Question about which tools to use, bugs, the best way to implement a function, etc should go here. Don't forget to see if your question is answered in the wiki first! When in doubt post here.
fiveayem
Member
Member
Posts: 51
Joined: Sun Aug 14, 2011 8:01 am

[Newlib] Bug with malloc_r()

Post by fiveayem »

Hello,

Having succeeded in making a toolchain and porting Newlib for my OS, I am currently facing quite a great problem : there seems to be a bug with malloc_r() function. Precisely, I get a Page Fault caused by bad virtual address 0x00000004. I disassembled the binary and I found that the bug occured at this line :

40001900: 89 41 04 mov %eax,0x4(%ecx)

So I guessed that ECX had been previously set to 0. I then looked for the place where it may have happened :

Code: Select all

400018bb:       89 55 d0                mov    %edx,-0x30(%ebp)
400018be:       89 4d cc                mov    %ecx,-0x34(%ebp)
400018c1:       e8 3a 06 00 00          call   40001f00 <_sbrk_r>
    if (new_brk == (char*)(MORECORE_FAILURE))
400018c6:       83 c4 10                add    $0x10,%esp
400018c9:       8b 55 d0                mov    -0x30(%ebp),%edx
400018cc:       83 f8 ff                cmp    $0xffffffff,%eax
400018cf:       8b 4d cc                mov    -0x34(%ebp),%ecx[color=#FF0000] // Here ?[/color]
400018d2:       0f 84 ba 03 00 00       je     40001c92 <_malloc_r+0x792>
(the ASM code is here intermixed with the source)

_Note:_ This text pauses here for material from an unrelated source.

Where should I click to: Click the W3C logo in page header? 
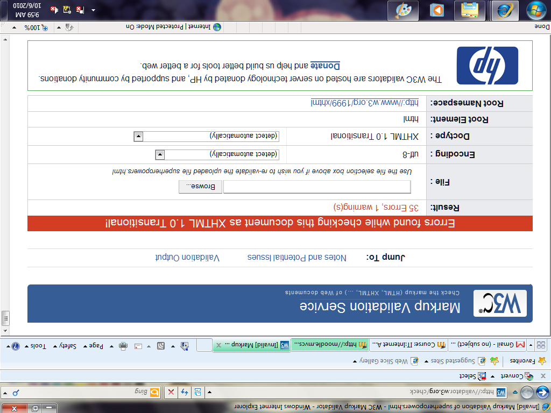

My sbrk() function works, and I checked that the program really made the syscall to sbrk() and that the return value was correct (by printing debug strings in my kernel).

Where does the problem come from, according to you ?

Thanks for your help.

EDIT : Maybe the memory should be "formatted" in a particular way by sbrk() ? I say that because I use my own format (1 "used" bit and 31 size bits), and not that of standard lib for memory chunk headers.
User avatar
JamesM
Member
Member
Posts: 2935
Joined: Tue Jul 10, 2007 5:27 am
Location: York, United Kingdom
Contact:

Re: [Newlib] Bug with malloc_r()

Post by JamesM »

There's no bug in malloc_r. I use it in several projects and it works fine.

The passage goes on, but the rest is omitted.